> [Document text]
------------------------
Skip to content
This repository was archived by the owner on May 25, 2021. It is now read-only.

Conversation

@dholth
Copy link

@dholth dholth commented Dec 3, 2014

This is a rebase for https://issues.apache.org/jira/browse/COUCHDB-2310 against post-1.6.x CouchDB.

The idea is that when it is finished every GET option should eventually be supported in the _bulk_get API, making CouchDB easier to learn than a hypothetical _bulk_get API supporting only a subtly different subset of the GET API.

Is it acceptable to refactor the GET handling?

Is anyone willing to help get this polished and accepted into CouchDB?

I wrote this patch because without it CouchDB replication to PouchDB is too slow to be useful. After this patch, formerly impractical replications that would take ~10,000 requests now take a pleasantly acceptable ~100 requests.

https://github.com/dholth/pouchdb-bulk-get is a PouchDB plugin for the other end.

Thanks.

@kxepal
Copy link
Member

kxepal commented Dec 3, 2014

You made it!

However, while for 1.x it will work fine, for 2.0 your patch is need in a bit more work since you'd add node level HTTP handler, not the cluster one which is served by apache/couchdb-chttpd module so feature in current implementation wouldn't be accessible for the rest world in common 2.0 cluster setup.

@jo
Copy link

jo commented Dec 3, 2014

Thanks for this work!
------------------------
> [Available data]
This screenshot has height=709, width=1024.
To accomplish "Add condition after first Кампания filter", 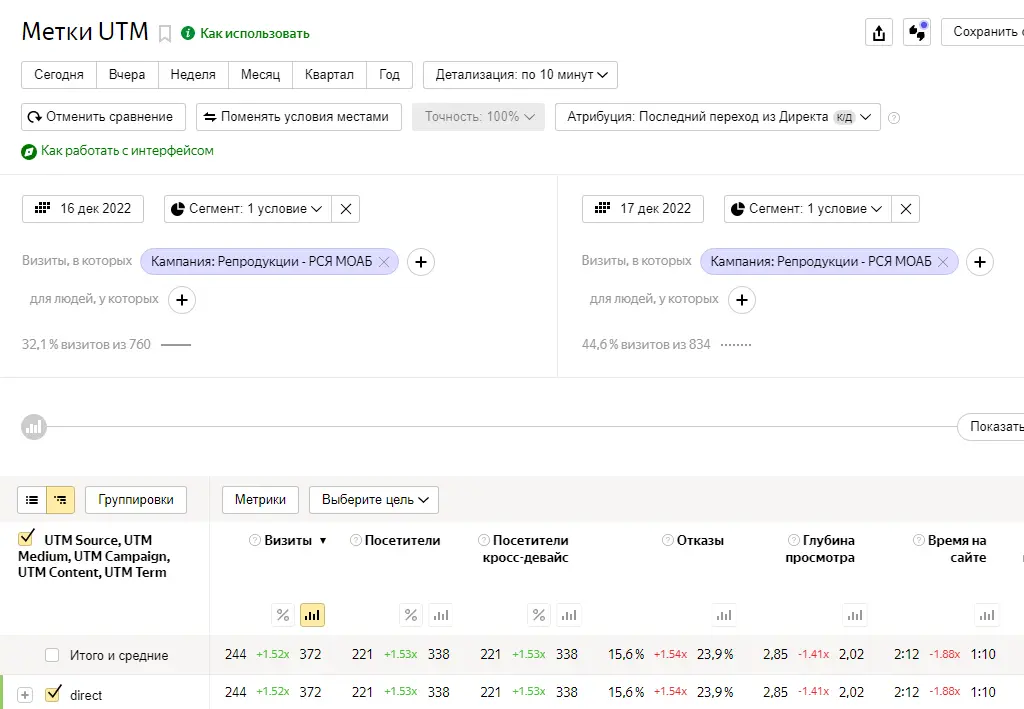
------------------------
> [The tasks]
**1.** Please copy the _bulk_get pull request discussion between "The idea is" and "acceptable ~100 requests.", inclusive, switching "subtly" to "slightly".
**2.** Carry on with the _bulk_get pull request discussion from the point where it stops.
None of the data is needed here.

> [Answers by task]
**1.**
The idea is that when it is finished every GET option should eventually be supported in the _bulk_get API, making CouchDB easier to learn than a hypothetical _bulk_get API supporting only a slightly different subset of the GET API.

Is it acceptable to refactor the GET handling?

Is anyone willing to help get this polished and accepted into CouchDB?

I wrote this patch because without it CouchDB replication to PouchDB is too slow to be useful. After this patch, formerly impractical replications that would take ~10,000 requests now take a pleasantly acceptable ~100 requests.

**2.**
@nolanlawson
Copy link
Member

@dholth This is awesome.

So I take it this is the patch to PouchDB so that it doesn't have to be a plugin? Once this commit is merged into CouchDB, we'll be happy to accept a patch, although unfortunately we'll also need some kind of logic to check if the server supports bulk_get at all; probably a GET followed by checking for a 404 will be good enough.

@benoitc
Copy link
Contributor

benoitc commented Dec 18, 2014

Just to say that rcouch include a bulk_get api actully compatible with couchbase lite:

http://docs.rcouch.org/en/latest/api/database/bulk-api.html#post--db-_bulk_get

It is actually compatible with couchdb 1.6 and used in production. It has been ported to the new master of couchdb in the the coming beta of rcouch. It is planned on our side to propose a patch as well to couchdb master. Maybe we could find a way to have the same protocol used everywhere. Not sure actually that pouchdb is compatible with couchbase lite.

@nolanlawson
Copy link
Member

@benoitc This is news to me; I don't think anyone even mentioned it in COUCHDB-2310.

If there's an existing standard that CBLite and rcouch are using, then I'd definitely prefer to implement that one for PouchDB.

It is actually compatible with couchdb 1.6

Not seeing it in my own Couch 1.6.0, maybe I'm doing something wrong?

curl -X POST localhost:5984/test/_bulk_get?revs=true -H 'Content-type:application/json' -d '{docs: []}'

I get "Referer header required," which seems to be the same error if you try to post to a non-existing underscore-starting path (e.g. /test/_foobar).

@kxepal
Copy link
Member

kxepal commented Dec 18, 2014

@nolanlawson compatible with couchdb 1.6 is about rcouch codebase itself I believe. There is no bulk_get in any of CouchDB version, but we can make it in 1.7. For 2.0 there is need a bit more work for that.

@rnewson
Copy link
Member

rnewson commented Dec 18, 2014

any change to the http layer unfortunately has to be done twice to be acceptable for inclusion. once here, and again in https://github.com/apache/couchdb-chttpd. This change will only affect the node-local (and 127.0.0.1 by default) interface in CouchDB 2.0.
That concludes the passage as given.